Dataset entries

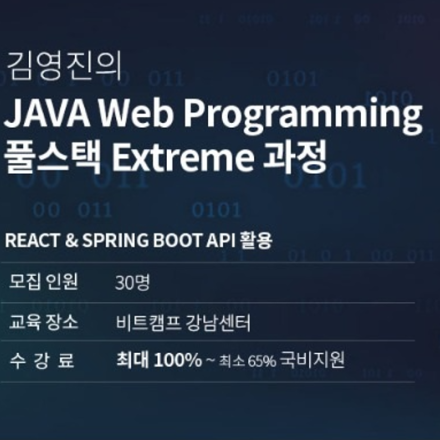Select the word Extreme in the heading
This screenshot has width=440, height=440.
(183, 157)
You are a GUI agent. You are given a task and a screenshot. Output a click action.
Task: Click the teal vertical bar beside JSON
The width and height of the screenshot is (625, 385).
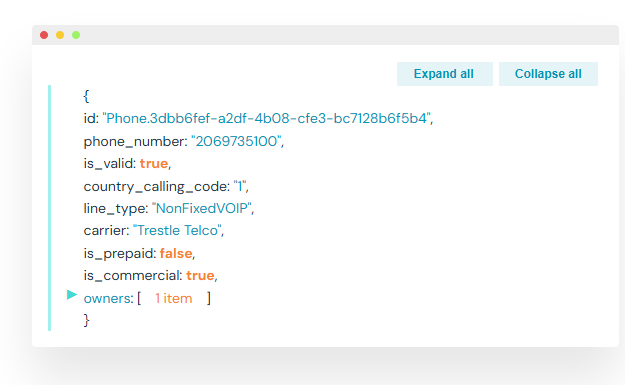(49, 208)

§ **Requirements**: Recast the lines of the material as a numbered list, omitting blank lines and leaving the pictures out.

§ **Response to this task**:
1. Select the word Extreme in the heading
2. This screenshot has width=440, height=440.
3. (183, 157)
4. You are a GUI agent. You are given a task and a screenshot. Output a click action.
5. Task: Click the teal vertical bar beside JSON
6. The width and height of the screenshot is (625, 385).
7. (49, 208)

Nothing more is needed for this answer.